Die kleine Schnecke Mathilda kroch langsam durch den Garten. Es war Abend geworden, und die Sonne schickte ihre letzten Strahlen durch die Blätter. Mathilda mochte diese Zeit, wenn der Garten zur Ruhe kam und alles ein bisschen leiser wurde.
Heute hatte sie einen Plan. Sie wollte ihr Lieblingsblatt wiederfinden, das der Wind am Vortag fortgeweht hatte. Es war groß, grün und hatte eine feine Maserung, auf der sie oft geruht hatte.

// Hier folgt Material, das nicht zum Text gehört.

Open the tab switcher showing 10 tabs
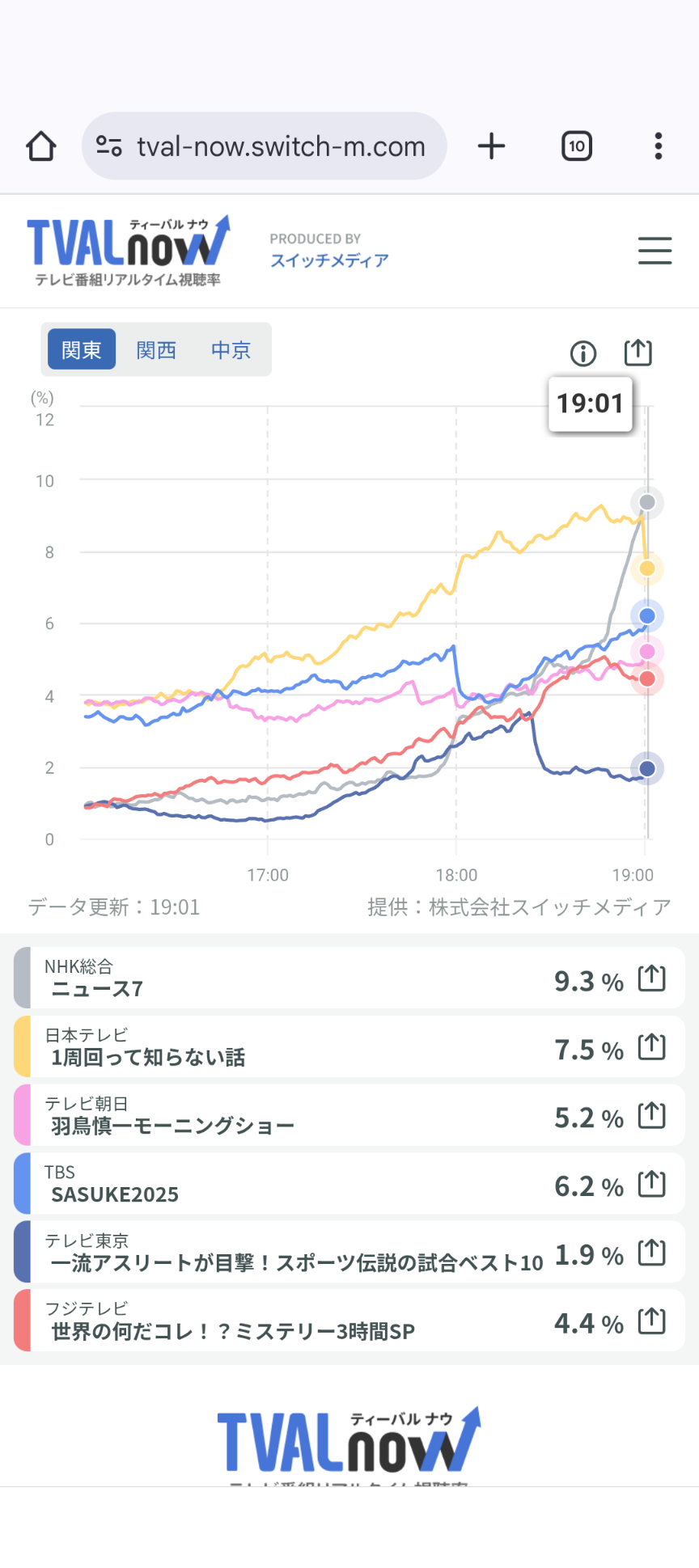This screenshot has width=699, height=1568. tap(576, 146)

Sie kroch am Kürbisbeet entlang, bog am Gänseblümchen vorbei und schob sich vorsichtig unter einem alten Ast hindurch. „Gestern lag es doch noch hier“, murmelte sie etwas enttäuscht.
Am Lavendel traf sie die Grille Gustav, die gerade ihre Flügel putzte. „Gustav, hast du vielleicht mein schönes Blatt gesehen? Es ist groß und riecht nach Sommerregen.“
Gustav kratzte sich am Bein. „Ich habe gestern ein solches Blatt Richtung Wurzelbeet fliegen sehen. Vielleicht liegt es dort.“
Mathilda bedankte sich und kroch weiter. Das Wurzelbeet lag am Rand des Gartens, wo es schon ein wenig nach kühler, nasser Erde roch. Zwischen den großen grünen Blättern entdeckte sie ein paar knackige Möhren, die aus der Erde ragten.
„Die sehen ja köstlich aus!“, rief Mathilda. Sie schnupperte daran und nahm einen kleinen Bissen. Die Möhre schmeckte süß und frisch.

Zufrieden machte sie sich wieder auf den Weg. Hinter dem Rosmarinstrauch begegnete sie Lilli, der Marienkäferdame. „Hallo Mathilda, du siehst so aus, als würdest du etwas suchen.“
„Mein Lieblingsblatt ist verschwunden.“
Lilli dachte kurz nach. „Ich habe ein Blatt gesehen, das am großen Brombeerstrauch hängen blieb. Schau doch dort mal nach.“
Mathilda kroch in der schwachen Abendsonne zum Brombeerbusch. Die letzten Beeren glänzten dunkelviolett im Licht des Abends. Sie kostete eine, dann zwei, dann drei…..und schmatzte leise vor Genuss.
„Sind die süß!“, murmelte sie und leckte sich die Fühler ab. Dann sah sie sich erneut nach dem Blatt um, doch fand es nicht.
Ein Stück weiter traf sie Bruno, den alten Laufkäfer. „Hallo Mathilda! Suchst du etwas Bestimmtes?“
„Mein Blatt, mein schönes Blatt!“, entgegnete sie. „Es war mein schönster Ruheplatz.“
Bruno überlegte. „Ich glaube, ich habe es bei den Gurken gesehen, dort hat der Wind gestern so heftig geweht.“
Mathilda bedankte sich und machte sich auf zum Gurkenbeet. Zwischen den großen, stacheligen Blättern versteckten sich saftige grüne Gurken.
Sie nahm ein kleines Stück und kaute zufrieden. „Knackig und kühl, wie ich es mag.“ Stellte sie zufrieden fest.
Sie kroch weiter und traf an einer Gartenmauer den Nachtfalter Clara. Clara hatte immer alles gut im Blick.
„Du suchst ein Blatt? Vielleicht hat es sich in den Salatköpfen verfangen?“
Mittlerweile war Mathilda ziemlich erschöpft. Die Wege waren weit und sie kam nur langsam voran. Vorsichtig bewegte sie sich zum Salatbeet und staunte. Die Blätter waren riesig und frisch. „Die habe ich bisher ja noch gar nicht entdeckt.“ Sie biss hinein und schloss dabei genüsslich die Augen.
„Ich könnte glatt hierbleiben“, murmelte sie mit vollem Mund. Doch sie erinnerte sich an ihr Ziel und kroch ermüdet weiter.
Hinter dem Salat, halb versteckt im Gras, entdeckte sie einen alten Tontopf. Der Wind wurde leiser, und die Dämmerung legte sich weich über den Garten. Mittlerweile war es fast dunkel. Über ihr summten ein paar Mücken und Glühwürmchen schwirrten durch die warme Luft.
Neugierig umrundete sie den alten Tontopf und hielt inne. Zwischen Moos und Gras lugte ein glänzendes, kräftiges Blatt hervor.
Vorsichtig kroch sie um den Topf herum. „Da bist du ja!“, rief sie freudig.
Mathilda kroch darauf, rund, satt, müde und vor allem zufrieden.